**Brief**
Return, without anything added, the lines from the one containing "Go to the Dashboard breadcrumb link" through the end of the entries below, exactly as written.

Stored records
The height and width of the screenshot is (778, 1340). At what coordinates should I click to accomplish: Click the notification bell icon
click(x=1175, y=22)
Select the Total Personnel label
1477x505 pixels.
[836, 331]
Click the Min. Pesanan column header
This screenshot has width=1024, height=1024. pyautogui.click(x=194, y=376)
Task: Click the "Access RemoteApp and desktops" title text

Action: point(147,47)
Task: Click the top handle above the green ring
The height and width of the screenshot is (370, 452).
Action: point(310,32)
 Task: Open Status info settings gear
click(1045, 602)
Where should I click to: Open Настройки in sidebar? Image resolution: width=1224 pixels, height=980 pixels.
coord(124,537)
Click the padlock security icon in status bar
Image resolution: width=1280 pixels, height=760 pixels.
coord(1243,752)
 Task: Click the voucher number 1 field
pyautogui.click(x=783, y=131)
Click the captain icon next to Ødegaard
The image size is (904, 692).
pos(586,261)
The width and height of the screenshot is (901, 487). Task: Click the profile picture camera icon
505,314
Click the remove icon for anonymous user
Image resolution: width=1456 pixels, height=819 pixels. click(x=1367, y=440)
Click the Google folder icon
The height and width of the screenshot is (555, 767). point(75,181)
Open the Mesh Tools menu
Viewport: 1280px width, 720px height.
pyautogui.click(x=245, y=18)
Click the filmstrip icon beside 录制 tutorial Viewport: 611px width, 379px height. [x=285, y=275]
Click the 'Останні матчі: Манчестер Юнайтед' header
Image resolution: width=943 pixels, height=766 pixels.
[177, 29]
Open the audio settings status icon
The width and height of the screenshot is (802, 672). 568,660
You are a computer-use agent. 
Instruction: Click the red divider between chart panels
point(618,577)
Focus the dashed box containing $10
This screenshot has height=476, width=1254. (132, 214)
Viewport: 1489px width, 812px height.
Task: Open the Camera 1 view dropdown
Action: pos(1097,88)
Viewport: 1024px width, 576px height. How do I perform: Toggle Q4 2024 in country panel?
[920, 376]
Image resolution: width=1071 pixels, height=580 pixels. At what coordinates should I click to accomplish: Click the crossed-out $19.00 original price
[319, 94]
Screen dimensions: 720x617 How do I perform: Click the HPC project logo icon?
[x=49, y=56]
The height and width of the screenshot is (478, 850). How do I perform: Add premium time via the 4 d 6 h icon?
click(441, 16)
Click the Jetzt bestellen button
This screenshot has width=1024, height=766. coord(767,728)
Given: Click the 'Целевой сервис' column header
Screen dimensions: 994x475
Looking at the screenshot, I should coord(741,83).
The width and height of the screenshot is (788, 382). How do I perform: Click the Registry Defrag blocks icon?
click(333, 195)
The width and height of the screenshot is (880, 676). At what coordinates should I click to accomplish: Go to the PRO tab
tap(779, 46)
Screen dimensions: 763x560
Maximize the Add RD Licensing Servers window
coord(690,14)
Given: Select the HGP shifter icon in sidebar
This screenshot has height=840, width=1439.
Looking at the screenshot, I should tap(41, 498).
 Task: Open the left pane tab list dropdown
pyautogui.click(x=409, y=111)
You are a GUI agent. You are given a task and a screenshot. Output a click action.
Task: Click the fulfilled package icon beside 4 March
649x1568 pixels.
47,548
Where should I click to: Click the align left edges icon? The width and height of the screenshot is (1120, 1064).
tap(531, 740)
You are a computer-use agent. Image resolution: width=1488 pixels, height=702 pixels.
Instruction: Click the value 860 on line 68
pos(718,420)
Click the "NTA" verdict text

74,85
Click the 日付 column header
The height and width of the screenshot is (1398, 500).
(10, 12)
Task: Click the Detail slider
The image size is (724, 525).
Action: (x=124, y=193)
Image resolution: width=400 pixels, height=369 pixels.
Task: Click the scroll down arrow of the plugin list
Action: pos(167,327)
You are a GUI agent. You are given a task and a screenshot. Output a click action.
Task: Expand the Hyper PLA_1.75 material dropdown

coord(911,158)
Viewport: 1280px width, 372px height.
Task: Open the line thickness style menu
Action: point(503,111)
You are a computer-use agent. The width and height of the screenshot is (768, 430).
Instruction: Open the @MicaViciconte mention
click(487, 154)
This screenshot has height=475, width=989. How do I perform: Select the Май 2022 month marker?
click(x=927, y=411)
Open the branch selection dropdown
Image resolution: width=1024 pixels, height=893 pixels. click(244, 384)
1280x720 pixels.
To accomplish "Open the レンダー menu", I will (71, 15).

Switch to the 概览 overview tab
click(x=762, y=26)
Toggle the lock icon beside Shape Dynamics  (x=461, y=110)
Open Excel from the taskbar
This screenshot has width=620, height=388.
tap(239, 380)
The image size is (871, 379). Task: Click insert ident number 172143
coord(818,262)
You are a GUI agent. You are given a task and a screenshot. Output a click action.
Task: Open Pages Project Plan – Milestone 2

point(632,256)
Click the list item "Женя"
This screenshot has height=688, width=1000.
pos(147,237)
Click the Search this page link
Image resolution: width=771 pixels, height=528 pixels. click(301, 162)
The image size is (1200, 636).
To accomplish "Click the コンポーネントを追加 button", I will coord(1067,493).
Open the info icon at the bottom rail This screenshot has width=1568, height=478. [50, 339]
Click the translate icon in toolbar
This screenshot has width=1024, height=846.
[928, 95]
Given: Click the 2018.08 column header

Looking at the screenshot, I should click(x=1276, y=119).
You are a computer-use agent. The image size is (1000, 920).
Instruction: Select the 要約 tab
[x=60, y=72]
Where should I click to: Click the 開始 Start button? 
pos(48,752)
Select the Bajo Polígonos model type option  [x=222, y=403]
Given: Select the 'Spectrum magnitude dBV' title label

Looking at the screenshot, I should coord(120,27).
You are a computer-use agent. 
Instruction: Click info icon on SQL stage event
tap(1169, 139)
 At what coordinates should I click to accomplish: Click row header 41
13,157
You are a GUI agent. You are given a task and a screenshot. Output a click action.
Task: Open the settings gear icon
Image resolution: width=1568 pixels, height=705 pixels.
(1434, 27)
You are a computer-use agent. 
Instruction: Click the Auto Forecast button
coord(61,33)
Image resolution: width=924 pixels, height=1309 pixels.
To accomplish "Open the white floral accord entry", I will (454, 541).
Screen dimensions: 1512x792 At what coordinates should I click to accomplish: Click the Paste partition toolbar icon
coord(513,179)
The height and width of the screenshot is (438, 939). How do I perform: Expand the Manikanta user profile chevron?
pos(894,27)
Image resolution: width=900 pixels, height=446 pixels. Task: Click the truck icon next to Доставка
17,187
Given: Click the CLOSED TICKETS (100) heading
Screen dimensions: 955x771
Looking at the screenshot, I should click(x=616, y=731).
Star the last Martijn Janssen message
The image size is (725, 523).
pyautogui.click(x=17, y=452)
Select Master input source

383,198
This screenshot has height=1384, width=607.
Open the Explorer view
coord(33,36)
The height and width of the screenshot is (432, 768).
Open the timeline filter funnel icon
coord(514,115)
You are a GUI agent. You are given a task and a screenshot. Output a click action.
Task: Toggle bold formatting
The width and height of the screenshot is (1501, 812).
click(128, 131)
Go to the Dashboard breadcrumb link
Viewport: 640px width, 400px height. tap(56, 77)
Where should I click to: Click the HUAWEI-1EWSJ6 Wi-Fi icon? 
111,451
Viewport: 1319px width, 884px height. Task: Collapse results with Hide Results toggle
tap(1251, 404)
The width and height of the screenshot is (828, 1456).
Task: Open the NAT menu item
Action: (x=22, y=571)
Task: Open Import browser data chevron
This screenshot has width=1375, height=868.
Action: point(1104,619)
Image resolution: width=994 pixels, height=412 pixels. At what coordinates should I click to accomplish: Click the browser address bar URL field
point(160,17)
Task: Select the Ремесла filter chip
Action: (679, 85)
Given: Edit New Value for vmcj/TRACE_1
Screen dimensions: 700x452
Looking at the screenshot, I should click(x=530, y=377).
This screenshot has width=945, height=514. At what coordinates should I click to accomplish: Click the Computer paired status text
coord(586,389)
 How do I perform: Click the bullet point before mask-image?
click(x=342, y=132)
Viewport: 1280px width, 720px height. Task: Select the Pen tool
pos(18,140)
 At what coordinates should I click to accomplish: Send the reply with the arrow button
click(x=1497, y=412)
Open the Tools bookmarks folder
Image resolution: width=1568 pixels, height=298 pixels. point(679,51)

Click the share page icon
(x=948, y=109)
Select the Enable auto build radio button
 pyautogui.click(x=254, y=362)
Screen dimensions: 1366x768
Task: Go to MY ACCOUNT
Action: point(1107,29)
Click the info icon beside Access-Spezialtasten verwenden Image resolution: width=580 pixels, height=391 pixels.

**Your response**
Go to the Dashboard breadcrumb link
Viewport: 640px width, 400px height. tap(56, 77)
Where should I click to: Click the HUAWEI-1EWSJ6 Wi-Fi icon? 
111,451
Viewport: 1319px width, 884px height. Task: Collapse results with Hide Results toggle
tap(1251, 404)
The width and height of the screenshot is (828, 1456).
Task: Open the NAT menu item
Action: (x=22, y=571)
Task: Open Import browser data chevron
This screenshot has width=1375, height=868.
Action: point(1104,619)
Image resolution: width=994 pixels, height=412 pixels. At what coordinates should I click to accomplish: Click the browser address bar URL field
point(160,17)
Task: Select the Ремесла filter chip
Action: (679, 85)
Given: Edit New Value for vmcj/TRACE_1
Screen dimensions: 700x452
Looking at the screenshot, I should click(x=530, y=377).
This screenshot has width=945, height=514. At what coordinates should I click to accomplish: Click the Computer paired status text
coord(586,389)
 How do I perform: Click the bullet point before mask-image?
click(x=342, y=132)
Viewport: 1280px width, 720px height. Task: Select the Pen tool
pos(18,140)
 At what coordinates should I click to accomplish: Send the reply with the arrow button
click(x=1497, y=412)
Open the Tools bookmarks folder
Image resolution: width=1568 pixels, height=298 pixels. point(679,51)

Click the share page icon
(x=948, y=109)
Select the Enable auto build radio button
 pyautogui.click(x=254, y=362)
Screen dimensions: 1366x768
Task: Go to MY ACCOUNT
Action: point(1107,29)
Click the info icon beside Access-Spezialtasten verwenden Image resolution: width=580 pixels, height=391 pixels.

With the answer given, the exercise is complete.